• [Aufgaben]
[A] Prüfen Sie, ob die folgenden Aussagen mit dem Textauszug über Kinderarbeit in Syrien übereinstimmen. Antworten Sie jeweils mit Ja oder Nein und zitieren Sie die entscheidenden Worte wörtlich.
(i) Laut Unicef nimmt die Rekrutierung von Kindersoldaten zu.
(ii) Viele Minderjährige halten Kinderarbeit für problematisch, sobald sie mehr als zehn Stunden am Tag dauert.
(iii) Zunehmend werden Kinder ab sieben Jahren angeworben.
[B] Fassen Sie den Absatz des Textauszugs über Kinderarbeit in Syrien, der mit „«Wir können uns um getötete Menschen kümmern.“ beginnt, als kurze Stichpunktliste zusammen und behalten Sie die wichtigsten Fakten bei.
[C] Schreiben Sie aus dem Textauszug über Kinderarbeit in Syrien den Abschnitt von „Minderjährige werden in“ bis „Kinder nicht sicher.“ wörtlich ab.

100-Stunden-Woche für Kinder

Minderjährige werden in Syrien und auf der Flucht als Arbeitskräfte missbraucht

  • Josephine Schulz
  • Lesedauer: 3 Min.
Der Kinderarbeitsreport 2016 von Terres des Hommes zeigt: In syrischen Nachbarstaaten gehört Kinderarbeit zum Alltag. Aber auch in Europa sind Kinder nicht sicher.

«Wir können uns um getötete Menschen kümmern. Zum Beispiel können wir ihre Körperteile einsammeln, um sie zu begraben.» Das erzählte ein syrisches Flüchtlingskind der Hilfsorganisation Terre des Hommes. Die Menschenrechtler sprachen entlang der Fluchtrouten mit Kindern aus dem Bürgerkriegsland und stellten fest: Kinderarbeit gehört in Syrien und den Nachbarländern zum Alltag. Das fänden sie nicht problematisch, sagten viele Minderjährige, solange die Tätigkeit nicht mehr als 20 Stunden am Tag beanspruche. In Syrien sind solche Arbeitszeiten die Regel. Die Kinder schuften dort in der Landwirtschaft, schmuggeln Waren über die Frontlinien, sammeln Ölreste oder helfen bei der Bestattung der Leichen. Außerdem nimmt laut Angaben von Unicef die Rekrutierung von Kindersoldaten zu. Der Trend gehe dahin, jüngere Kinder - ab sieben Jahren -, und Mädchen anzuwerben.

• [Gegebene Zeilen]
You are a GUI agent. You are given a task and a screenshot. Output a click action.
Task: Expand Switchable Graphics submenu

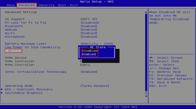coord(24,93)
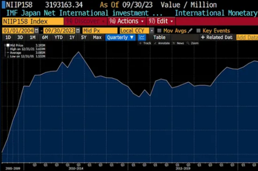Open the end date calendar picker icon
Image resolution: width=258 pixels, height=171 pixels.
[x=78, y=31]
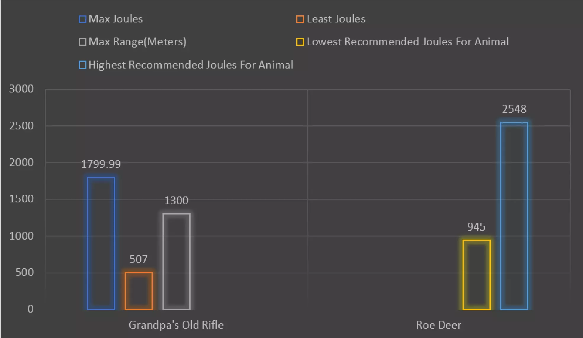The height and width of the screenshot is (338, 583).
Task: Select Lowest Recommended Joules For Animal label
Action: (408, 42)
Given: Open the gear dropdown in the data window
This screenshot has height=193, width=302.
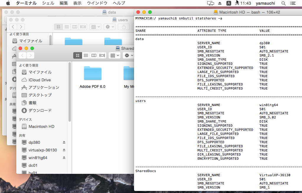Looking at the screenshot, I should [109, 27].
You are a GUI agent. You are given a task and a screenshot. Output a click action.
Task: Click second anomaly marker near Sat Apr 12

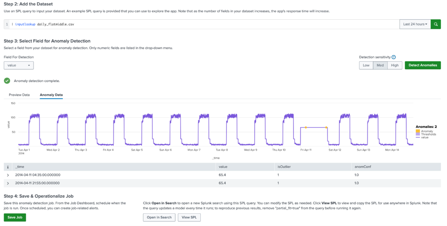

• [Antworten je Aufgabe]
[A]
(i) Ja: „Außerdem nimmt laut Angaben von Unicef die Rekrutierung von Kindersoldaten zu.“
(ii) Nein: „Das fänden sie nicht problematisch, sagten viele Minderjährige, solange die Tätigkeit nicht mehr als 20 Stunden am Tag beanspruche.“
(iii) Ja: „Der Trend gehe dahin, jüngere Kinder - ab sieben Jahren -, und Mädchen anzuwerben.“

[B]
- Terre des Hommes sprach entlang der Fluchtrouten mit Kindern aus Syrien. Das Ergebnis: Kinderarbeit gehört in Syrien und den Nachbarländern zum Alltag.
- Ein Flüchtlingskind berichtete vom Einsammeln von Körperteilen Getöteter zur Bestattung.
- Viele Minderjährige finden Kinderarbeit unproblematisch, solange sie nicht mehr als 20 Stunden am Tag dauert. In Syrien sind solche Arbeitszeiten die Regel.
- Die Kinder arbeiten in der Landwirtschaft, schmuggeln Waren über die Frontlinien, sammeln Ölreste oder helfen bei der Bestattung von Leichen.
- Laut Unicef nimmt die Rekrutierung von Kindersoldaten zu. Dabei werden zunehmend jüngere Kinder ab sieben Jahren und Mädchen angeworben.

[C]
Minderjährige werden in Syrien und auf der Flucht als Arbeitskräfte missbraucht

  • Josephine Schulz
  • Lesedauer: 3 Min.
Der Kinderarbeitsreport 2016 von Terres des Hommes zeigt: In syrischen Nachbarstaaten gehört Kinderarbeit zum Alltag. Aber auch in Europa sind Kinder nicht sicher.